Given records
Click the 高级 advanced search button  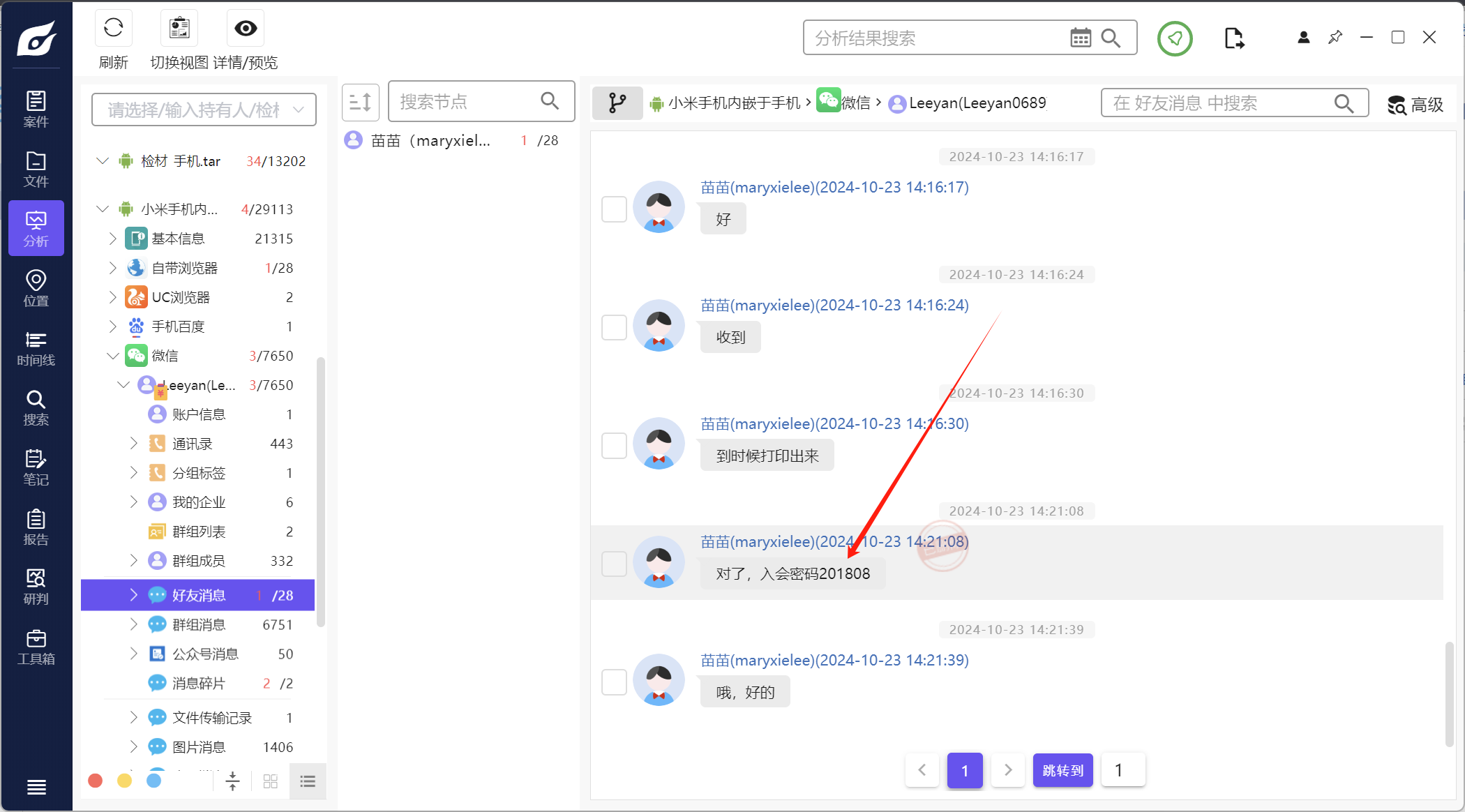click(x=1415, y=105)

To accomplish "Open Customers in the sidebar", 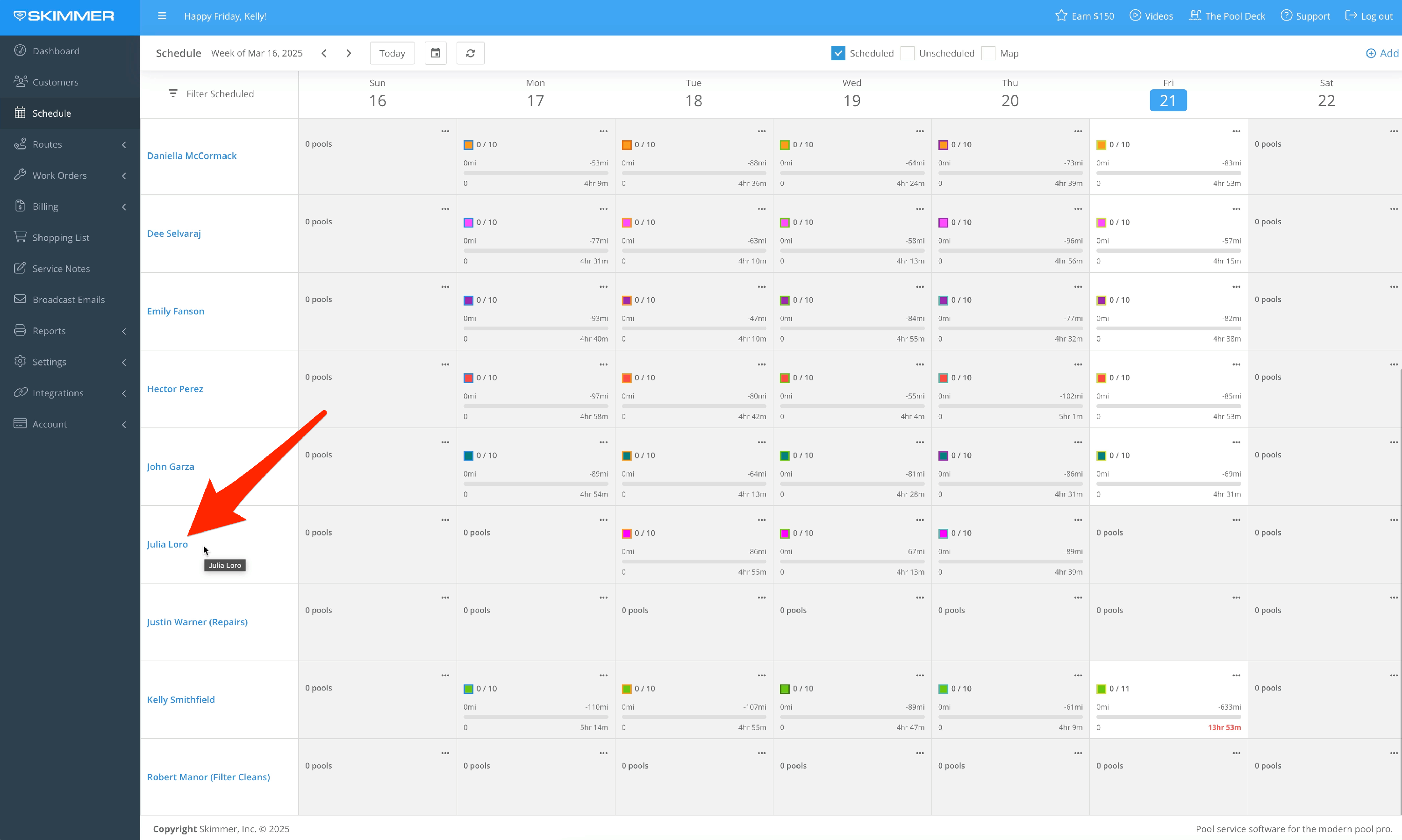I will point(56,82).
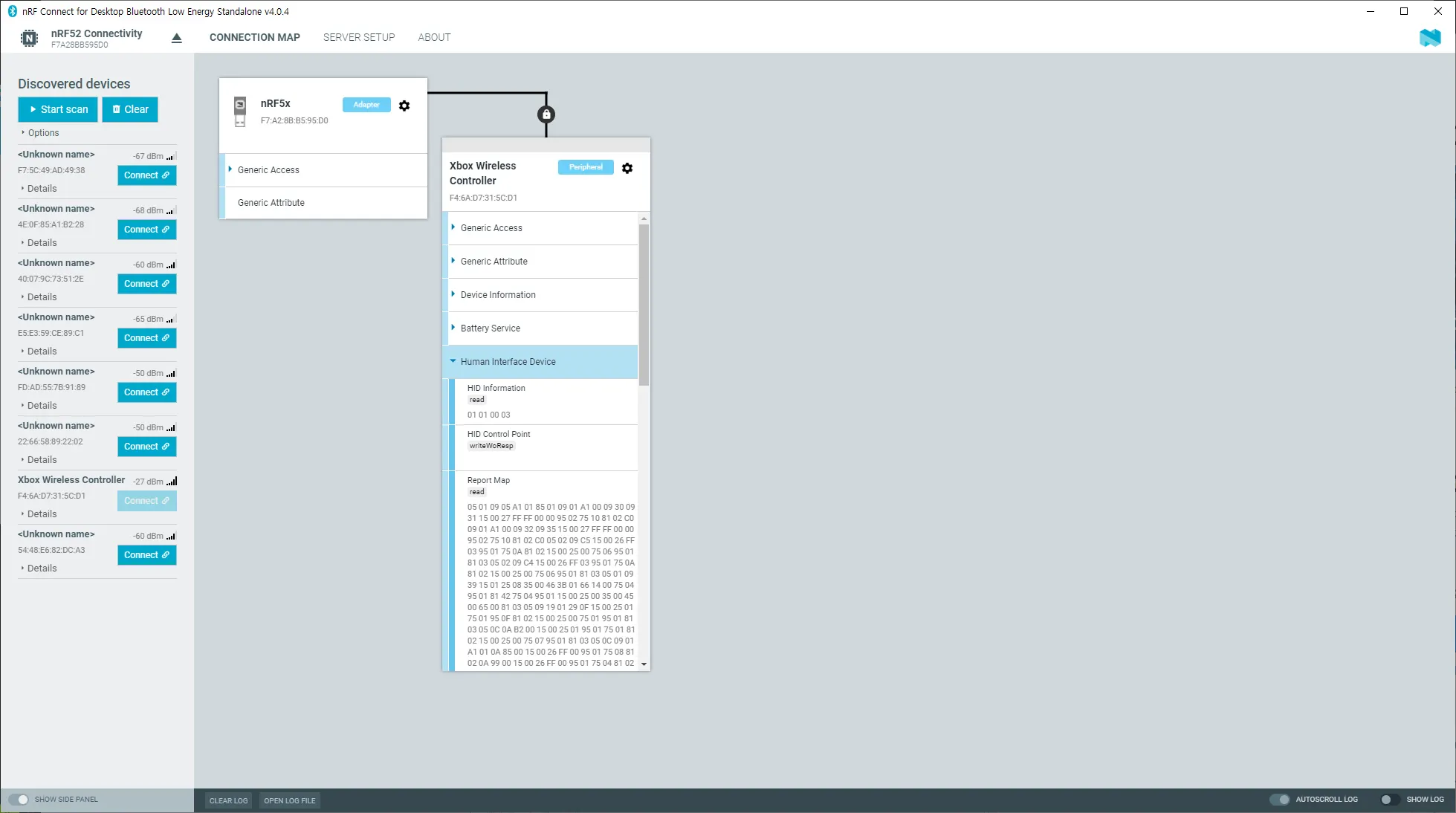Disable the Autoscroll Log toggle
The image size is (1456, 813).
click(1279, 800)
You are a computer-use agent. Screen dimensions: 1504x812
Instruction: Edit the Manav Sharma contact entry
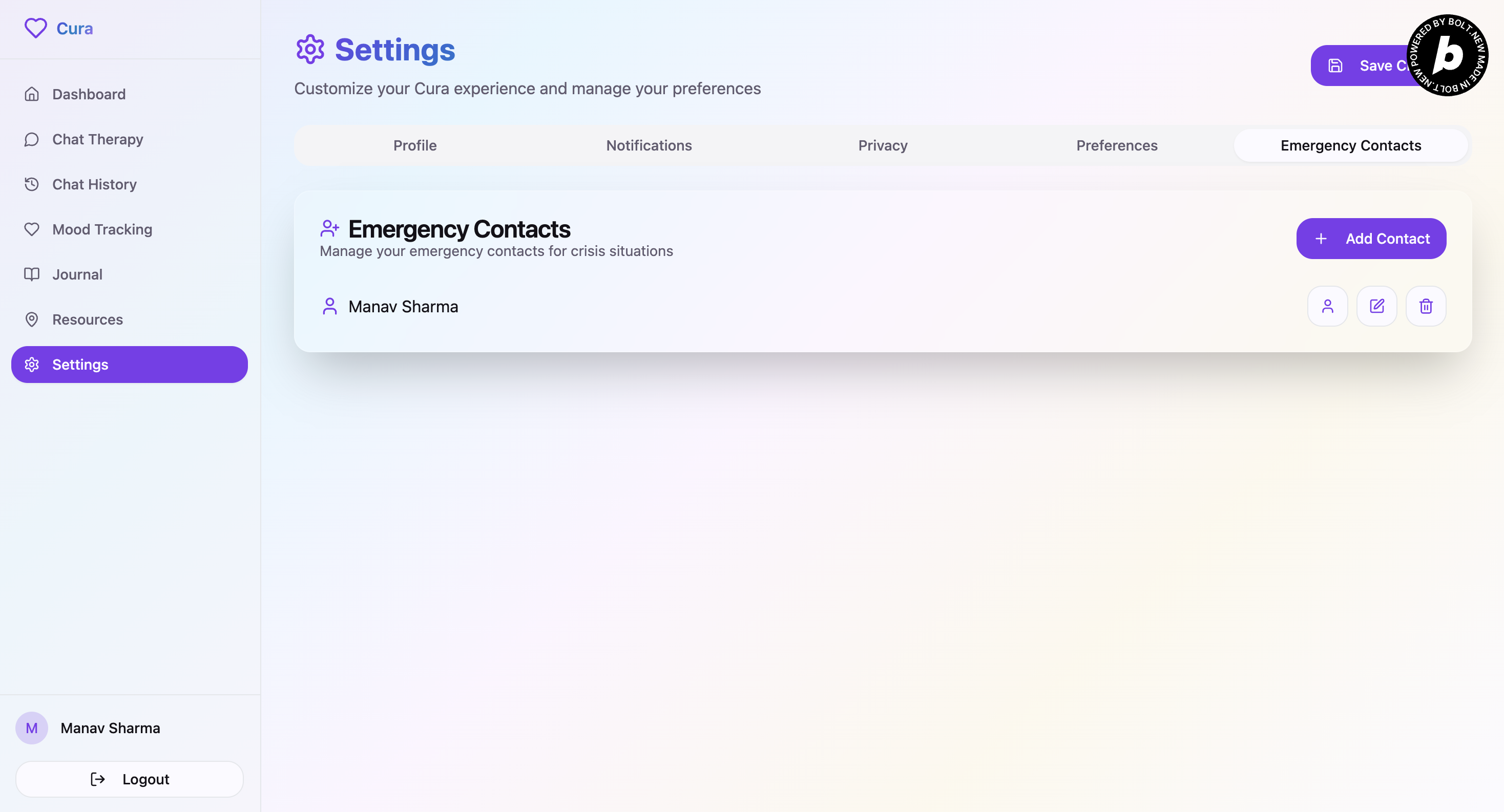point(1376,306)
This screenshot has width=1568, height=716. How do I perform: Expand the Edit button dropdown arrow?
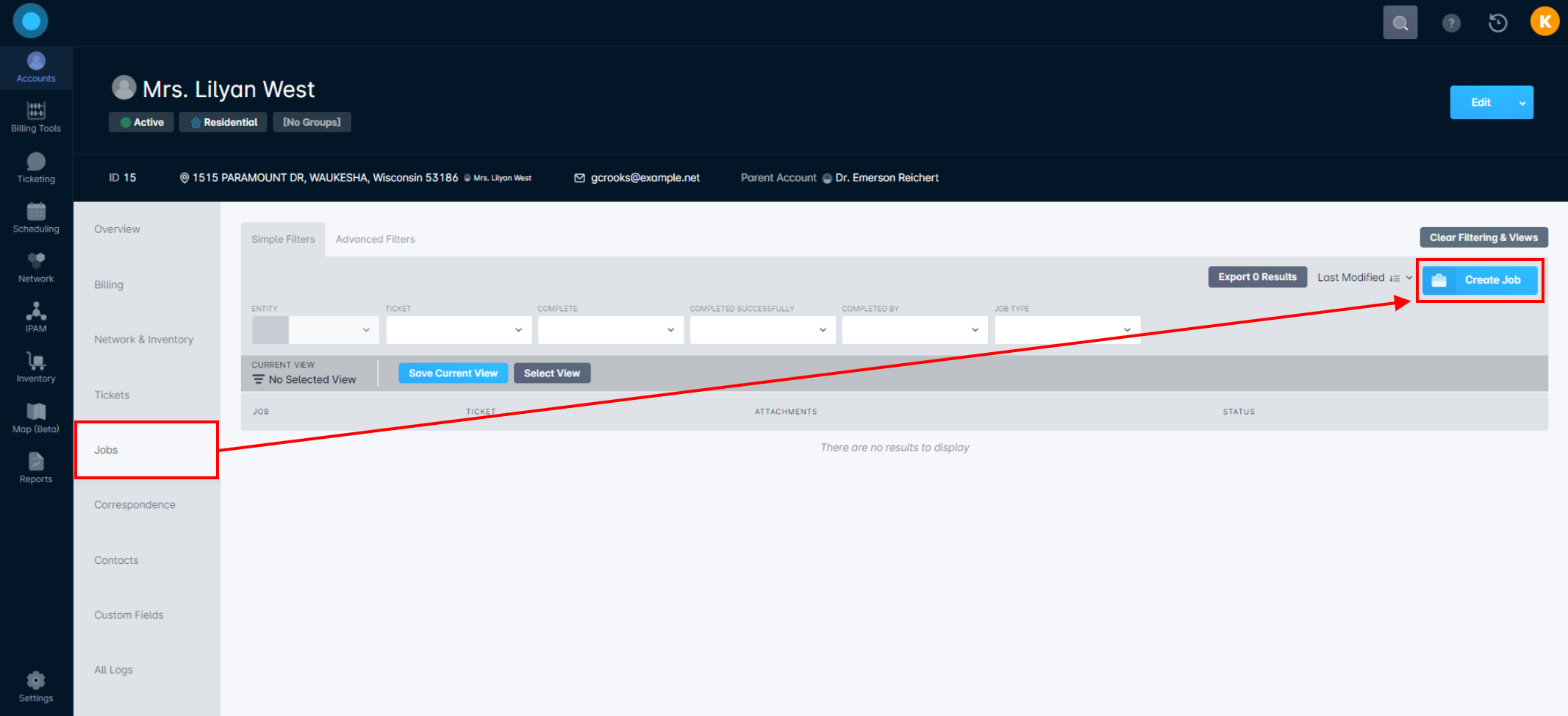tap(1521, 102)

The task
From the line containing "This screenshot has" to the end of the listing, restate each line word for word and nothing more; the pictures stay out.

Solution
This screenshot has width=1568, height=716. How do I perform: Expand the Edit button dropdown arrow?
tap(1521, 102)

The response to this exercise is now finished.